L’annonce d’un prochain déplacement du roi Felipe VI et de la reine Letizia à Sebta et Melilla remet les deux présides occupés au centre des tensions entre le Maroc et l’Espagne. Présentée le 3 septembre par le président du gouvernement espagnol, Pedro Sánchez, cette visite est annoncée « dans les prochaines semaines », sans date officiellement arrêtée.
Il s’agirait du premier déplacement de Felipe VI dans les deux villes depuis son accession au trône en 2014. La séquence intervient à un moment particulièrement sensible, alors que Madrid cherche à renforcer son dispositif à Sebta après les arrivées massives enregistrées fin juillet et que Rabat rejette toute accusation d’implication dans l’organisation de ces mouvements migratoires.
Au Maroc, la perspective de ce déplacement royal a rapidement suscité des réactions. La « Commission pour la libération de Sebta, Melilla et des îles qui en dépendent », présidée par Yahya Yahya, s’est réunie à Al Hoceima pour examiner les suites à donner à l’annonce espagnole.
Selon son président, plusieurs dizaines de personnes ont participé à la rencontre, dont des acteurs originaires de Sebta et de Melilla. Yahya Yahya considère la visite annoncée comme une nouvelle provocation dans un dossier qu’il inscrit dans la question de la souveraineté marocaine.
Le responsable affirme toutefois que les initiatives de sa commission resteront strictement pacifiques. Il écarte toute logique de confrontation militaire ou sécuritaire et dit privilégier les moyens politiques, civils et symboliques pour défendre ce qu’il présente comme une revendication nationale.
Au-delà de Sebta et Melilla, l’attention se porte également sur plusieurs îlots et positions sous contrôle espagnol situés à proximité immédiate des côtes marocaines. Selon le média espagnol The Objective, le ministère espagnol de la Défense aurait renforcé la surveillance autour du rocher de Badis, du rocher d’Al Hoceima et des îles Chafarinas.

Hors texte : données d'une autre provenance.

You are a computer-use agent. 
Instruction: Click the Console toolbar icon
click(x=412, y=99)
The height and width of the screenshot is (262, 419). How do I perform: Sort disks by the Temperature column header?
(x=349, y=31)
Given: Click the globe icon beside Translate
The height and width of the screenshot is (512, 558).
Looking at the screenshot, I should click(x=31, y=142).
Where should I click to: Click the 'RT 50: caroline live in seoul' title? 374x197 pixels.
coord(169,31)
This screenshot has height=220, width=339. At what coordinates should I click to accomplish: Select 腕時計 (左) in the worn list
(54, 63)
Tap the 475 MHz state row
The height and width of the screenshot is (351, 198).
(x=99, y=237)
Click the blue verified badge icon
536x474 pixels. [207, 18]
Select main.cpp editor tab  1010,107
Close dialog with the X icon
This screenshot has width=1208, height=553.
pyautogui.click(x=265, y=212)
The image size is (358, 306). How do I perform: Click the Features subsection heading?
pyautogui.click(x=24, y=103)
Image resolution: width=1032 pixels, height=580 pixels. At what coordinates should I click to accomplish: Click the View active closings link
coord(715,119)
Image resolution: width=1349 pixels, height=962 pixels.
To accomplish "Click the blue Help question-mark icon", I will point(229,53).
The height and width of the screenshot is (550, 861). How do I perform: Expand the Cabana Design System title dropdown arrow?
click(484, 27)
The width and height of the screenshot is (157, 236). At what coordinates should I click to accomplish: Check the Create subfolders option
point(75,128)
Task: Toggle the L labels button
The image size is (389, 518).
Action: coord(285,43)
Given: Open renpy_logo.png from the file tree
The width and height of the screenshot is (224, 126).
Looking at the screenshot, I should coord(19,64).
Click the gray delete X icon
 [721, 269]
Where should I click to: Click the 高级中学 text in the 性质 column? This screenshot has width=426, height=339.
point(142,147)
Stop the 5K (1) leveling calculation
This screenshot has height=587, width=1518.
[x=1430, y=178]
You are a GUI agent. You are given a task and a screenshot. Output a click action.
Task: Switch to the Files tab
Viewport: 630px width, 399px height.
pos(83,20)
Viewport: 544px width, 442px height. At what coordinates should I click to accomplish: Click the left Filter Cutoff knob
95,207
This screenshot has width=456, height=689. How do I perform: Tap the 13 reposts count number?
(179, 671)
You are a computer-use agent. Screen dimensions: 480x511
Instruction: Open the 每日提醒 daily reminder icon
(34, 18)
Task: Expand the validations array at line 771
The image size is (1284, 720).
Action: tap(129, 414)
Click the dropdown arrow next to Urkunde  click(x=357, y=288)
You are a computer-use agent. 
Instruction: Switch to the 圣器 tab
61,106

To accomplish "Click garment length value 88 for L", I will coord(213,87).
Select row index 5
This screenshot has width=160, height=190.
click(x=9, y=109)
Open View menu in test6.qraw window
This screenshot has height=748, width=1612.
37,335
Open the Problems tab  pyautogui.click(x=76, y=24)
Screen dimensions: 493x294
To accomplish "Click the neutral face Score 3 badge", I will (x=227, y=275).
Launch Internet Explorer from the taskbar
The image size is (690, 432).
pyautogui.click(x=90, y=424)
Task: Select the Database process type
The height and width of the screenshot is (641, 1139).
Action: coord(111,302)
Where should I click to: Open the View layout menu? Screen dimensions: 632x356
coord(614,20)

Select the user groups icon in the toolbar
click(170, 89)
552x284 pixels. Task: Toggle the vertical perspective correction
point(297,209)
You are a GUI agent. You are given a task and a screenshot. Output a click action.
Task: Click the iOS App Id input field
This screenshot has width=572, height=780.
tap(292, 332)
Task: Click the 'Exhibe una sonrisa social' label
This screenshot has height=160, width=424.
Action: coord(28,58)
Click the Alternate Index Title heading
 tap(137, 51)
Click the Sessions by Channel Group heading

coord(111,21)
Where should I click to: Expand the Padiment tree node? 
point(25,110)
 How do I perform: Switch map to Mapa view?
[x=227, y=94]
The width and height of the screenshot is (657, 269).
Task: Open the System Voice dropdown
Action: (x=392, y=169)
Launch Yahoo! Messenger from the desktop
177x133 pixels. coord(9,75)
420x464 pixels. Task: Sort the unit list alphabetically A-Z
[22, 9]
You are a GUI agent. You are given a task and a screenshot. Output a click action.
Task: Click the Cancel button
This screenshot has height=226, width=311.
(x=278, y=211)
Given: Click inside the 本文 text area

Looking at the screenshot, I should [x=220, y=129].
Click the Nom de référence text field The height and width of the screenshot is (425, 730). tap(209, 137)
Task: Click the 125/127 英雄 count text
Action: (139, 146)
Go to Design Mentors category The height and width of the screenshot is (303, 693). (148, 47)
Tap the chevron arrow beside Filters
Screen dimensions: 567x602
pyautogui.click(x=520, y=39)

Le média affirme que les autorités espagnoles redoutent notamment qu’une mobilisation présentée comme pacifique puisse chercher à accéder à l’un de ces sites. Le rocher de Badis serait, selon cette même source, l’un des points faisant l’objet de la plus grande vigilance.
The Objective avait également rapporté que certains responsables militaires espagnols estimaient que le rapport de forces avec le Maroc avait évolué au cours des deux dernières décennies. Ces appréciations restent toutefois attribuées aux sources citées par le média et ne constituent pas une position officiellement exprimée par les autorités espagnoles.
Pour Yahya Yahya, le renforcement sécuritaire espagnol ne ferait que rendre plus visible la dimension militaire de la présence de Madrid dans ces territoires. Il maintient néanmoins que son mouvement n’envisage aucune action armée et entend limiter ses initiatives au terrain politique et civil.
Le président de la commission a également renouvelé un appel aux militaires espagnols musulmans d’origine marocaine servant à Sebta, Melilla ou dans les positions insulaires. Il les exhorte à ne pas participer, selon ses propres termes, à des actions qui pourraient viser leurs « frères marocains », tout en inscrivant ce message dans une démarche qu’il présente comme pacifique.
La visite annoncée de Felipe VI renvoie inévitablement au précédent de novembre 2007. À l’époque, le roi Juan Carlos Ier s’était rendu à Sebta et Melilla, une première pour un souverain espagnol depuis plusieurs décennies. Le déplacement avait suscité une vive réaction de Rabat.
Près de vingt ans plus tard, le dossier conserve la même charge politique et symbolique. Entre crise migratoire, surveillance militaire renforcée et nouvelle visite royale annoncée, Sebta et Melilla reviennent ainsi au cœur d’une relation maroco-espagnole pourtant engagée depuis 2022 dans une phase de rapprochement diplomatique.